MaybeToday.org was spawned in a crucible that was formed by the convergence of a number of difficulties in my life, all of which were pressing on my available time in some way or another. In a typically Christian manner, I was trying to understand what God was asking of me – what His will was for my life in those circumstances. In short, I was looking for God to help me straighten things out.
Maybe it was my professional background at play, but, in retrospect, I can see that I saw this essentially as a prioritization and scheduling exercise – which consisted in large part of trying to ascertain if the time was right to begin my studies toward a Master of Theology from Franciscan University at Steubenville, via their distance learning program. The program itself has seemed like the right direction for me for a while, but the timing has been problematic – perhaps primarily because of health concerns over the past year, but also because of concerns about its potential to impact my family time and work commitment, as well as my availability for involvement in my parish community. The insight that came to me seemed a bit out of left field.
I was beginning another long commute home in a miserable winter rain storm, when the thought came to me that I really needed to do something right away about making a long-needed change in email hosting. For years, I’d been running my own Internet mail server as part of a fairly elaborate network of systems in my basement. Back when I was working as an IT Infrastructure consultant, it was sensible enough for me to be running my own pilot lab at home, but I’d lost that need – and the motivation to maintain it- a couple years ago, and it was becoming something of an albatross to me, wasting time and money while steadily becoming riskier for me to run.
For various reasons, my resolution was to procure a new professionally hosted domain, migrate, then shut down my old domain. I’d come up with a list of potential new domain names, but hadn’t done any serious planning. And as I sat slumped in my car at a red light in that rainstorm, thinking I really needed to do something about it right away, my initial reaction was: “that’s going to be a lot of work, and when I’m done, I’m going to want to build a web site for it, which will be even more work… yeah, maybe tomorrow…” Immediately, however, I replied to myself: “No, maybe today”.
Right then, I knew I had found, not only my new domain name, but a key to understanding what God was looking for from me (or offering me, if you prefer): not a web site, per se, but the impetus to stop wasting my time waiting for tomorrow, and to start living for today; to stop trying to become me, but to simply be me; to stop trying to understand God’s plan, but to just do whatever honestly seems to be the needful thing to do.
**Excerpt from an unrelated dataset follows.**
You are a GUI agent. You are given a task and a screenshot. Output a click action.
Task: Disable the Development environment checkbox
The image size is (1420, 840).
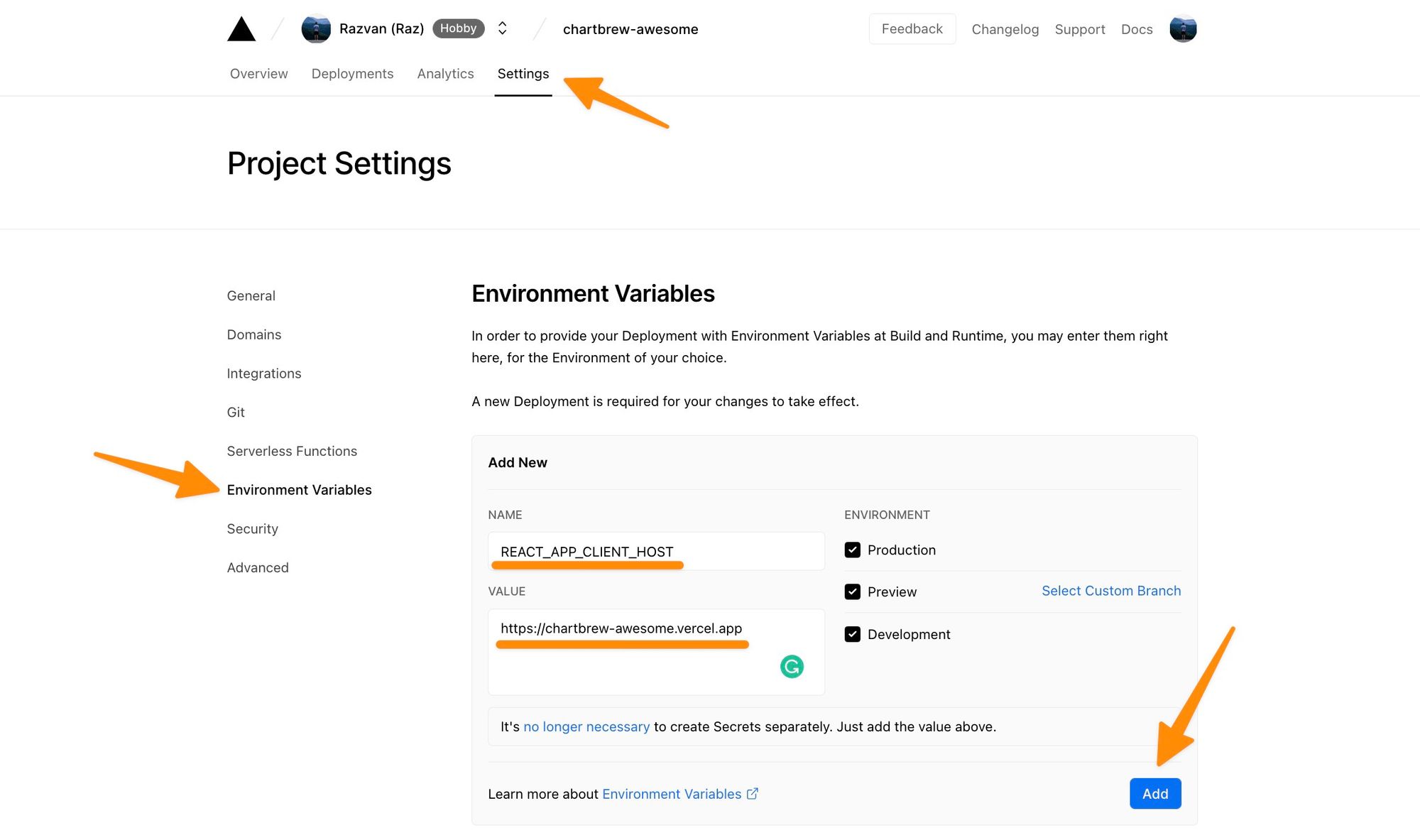(853, 634)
It’s not very obvious how starting a blog would have been the needful thing to do in that situation, but it has to do with the need to stop waiting for the stars to align, so to speak. A while back, I targeted today as the launch day for this site. So, in the spirit of taking each day for what it’s worth – despite feeling still quite unready – I’m considering maybetoday.org formally launched with this post. I still have a lot of work to do to achieve the baseline I set out to meet for launch, but I’ll just have to be satisfied with what I’ve done design-wise, and get to the content as I can.
If anyone comes around and reads this, welcome: feel free to look around, and to chat if you’re so inclined.